MySQL Problems Under Heavy Loads?
pgatt asks: "I am running a very high load Web site, averaging 500,000 hits per day. Most pages on the site require a MySQL connection for some simple query. I have a separate Web server and MySQL server, each consisting of dual Pentium III 750s with a gig of RAM. Under peak hours, MySQL reports a "Lost Connection To Server During Query" error, even if I try to connect to the database locally from the MySQL server. This usually seems to happen when the number simultaneous threads get to be around 700-800, but there doesn't seem to be an exact number that it hits when it encounters a problem. I have contacted MySQL support but have not had much luck. My system has plenty of resources left, only running at about 0.40 load average with plenty of RAM. I see a lot of people experiencing the same problem as me in the mysql mailing list but they haven't found a solution. I am looking for recommendations about how to either tweak MySQL to run better or other database solutions. I would like to stick with something open source, but if I need to pay for something to get stability then I will. Any suggestions will be greatly appreciated."
Depending on how your DB is structured and how your front-end interfaces with it, you could give Postgres a shot..
First problem (DB structure) is: are any records larger than 8K? A well-designed DB usually won't have (it would use foreign keys) but since MySQL doesn't support foreign keys, and does support arbitrarily large records, your DB may vary.
Postgres doesn't support records larger than 8K (OK, it does if you modify the source, but I'm told there is a performance hit for doing this) - this isn't unusual, as other "professional" grade RDB's have similar limits (MSSQL has a record limit of 4K)
Second problem, does your front end support/use persistant connections?
The major difference in performance between Postgres and MySQL boils down to the persistant/non-persistant connections.
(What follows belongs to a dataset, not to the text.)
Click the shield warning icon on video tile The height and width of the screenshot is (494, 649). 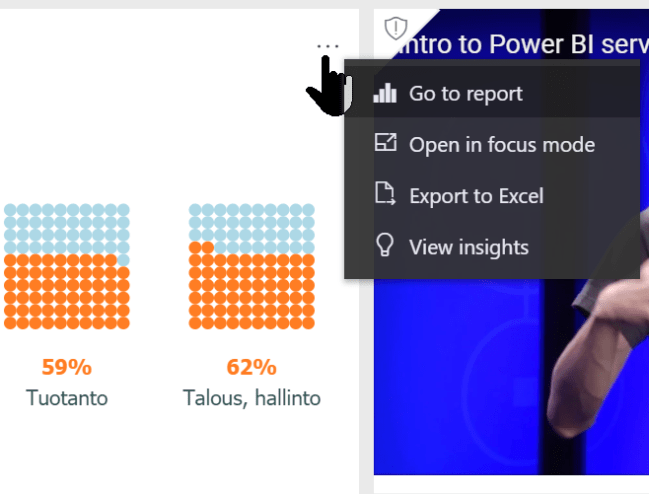coord(396,26)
Postgres takes a much longer time to start up the connection than MySQL, so if your front-end doesn't support persistant connections, I wouldn't recommend switching. However if it does, a well-designed DB running on Postgres could solve your problem..
The biggest thing is the learning curve - Postgres supports things that MySQL doesn't, such as row-locking and foreign keys (even though these are coming) - my experience with Postgres is that it just slows down under extreme load, instead of stopping altogether - with a properly designed DB and good understanding of how to optimize your queries, it could provide an solution to your database; the problem is that you'll have to learn a little more SQL.
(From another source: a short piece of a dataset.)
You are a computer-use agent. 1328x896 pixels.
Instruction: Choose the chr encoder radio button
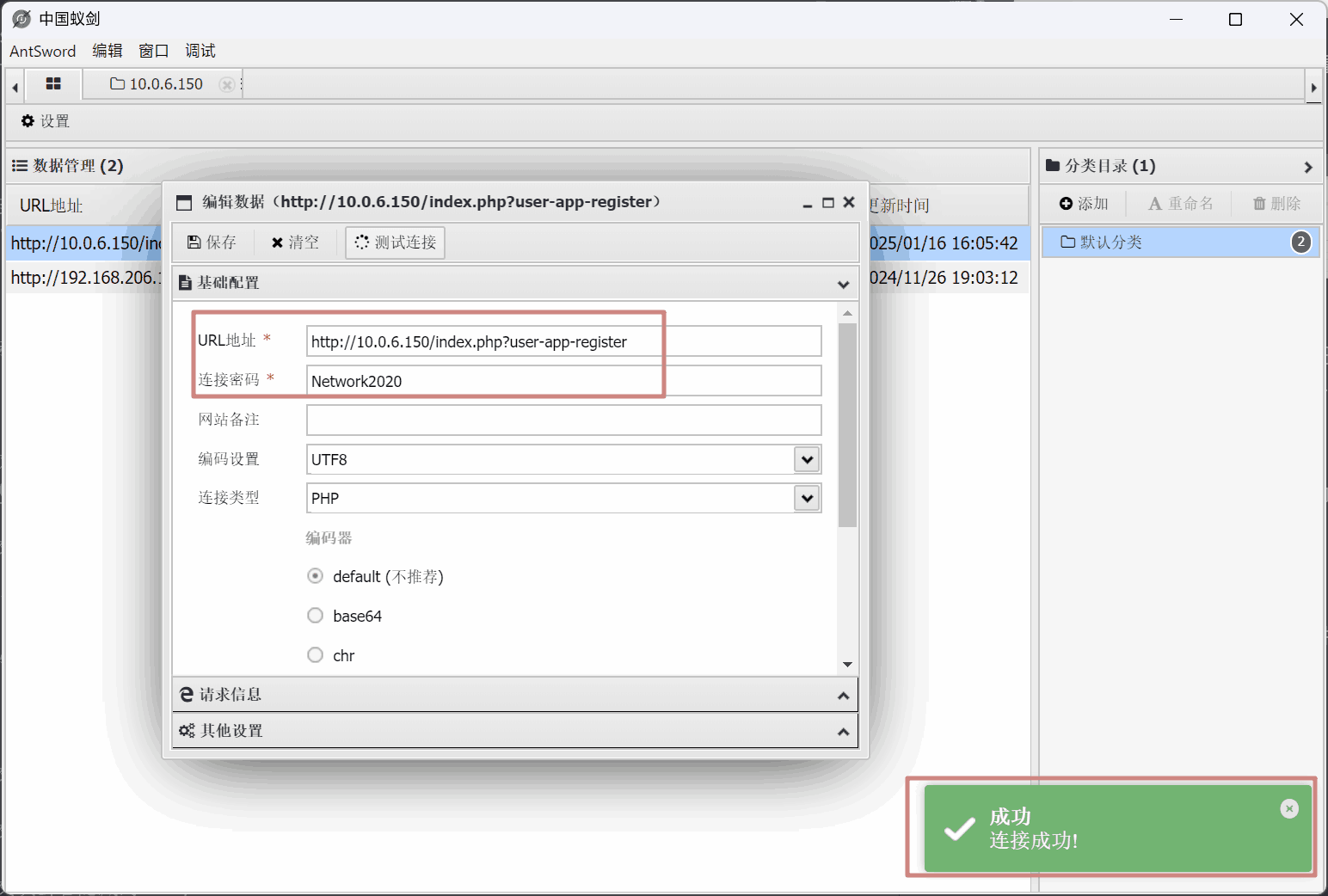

Or, if you were using Roxen, you could just wrap your code in tags, and let roxen handle the rest...
--
Good:
Bad:
--
/. used to run on a Multia doing a few hundred k hits a day. Forget what the box after that was, I think a 450 or something. It's just when Andover bought /., they threw a LOT of hardware at the problem.
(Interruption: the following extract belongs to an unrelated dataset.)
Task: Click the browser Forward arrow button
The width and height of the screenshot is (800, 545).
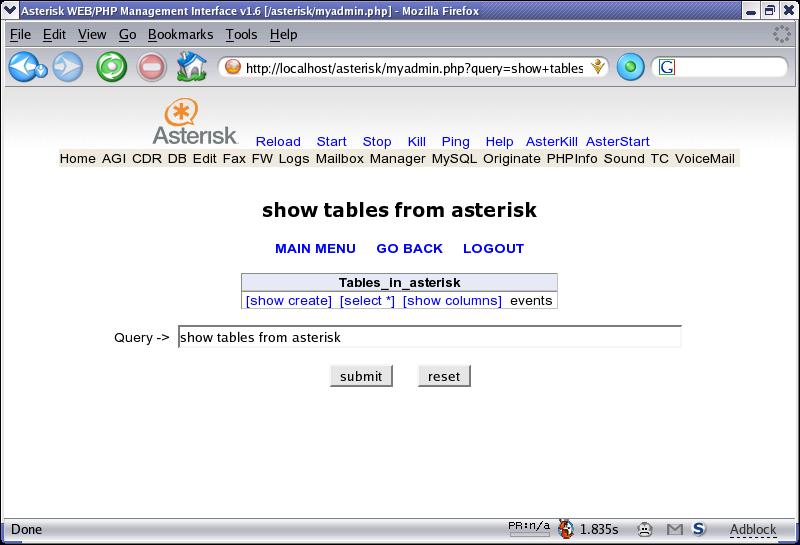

Uh. How about you despam it?
Things to try (Score:3, Informative)
by whyDNA? (whydna@fuckspam.hotmail.com) on Thursday November 09, @03:32PM EST (#17)
(User #9312 Info) http://dcaff.com
His username is WhyDNA?. His name at hotmail is whydna. I think the fuckspam. part is easy enough to figure out.
the company i was working for had similar problems... Where php and mysql would get in this wierd state when using persistant connections. It would cause the DB to get all sorts of confused and end up eating it... The solution (please don't ask why this is the case, it seems absolutely illogical) was the switch between the systems.. We changed it to a hub, BAM, problem solved. After spending about 3-4 days digging through newsgroups, IRC, etc. We found a few people that were discussing this problem. It is unknown if it is a php problem or a mysql problem. -andy
check out the section on file descriptors:
http://www.kegel.com/c10k.html
In my experience, connection pooling makes a very large difference on busy MySQL servers. If you're using Java, there are a lot of easy-to-use pools, like PoolMan and Resin's pooling. Don't know if PHP and Perl/DBI have similar features.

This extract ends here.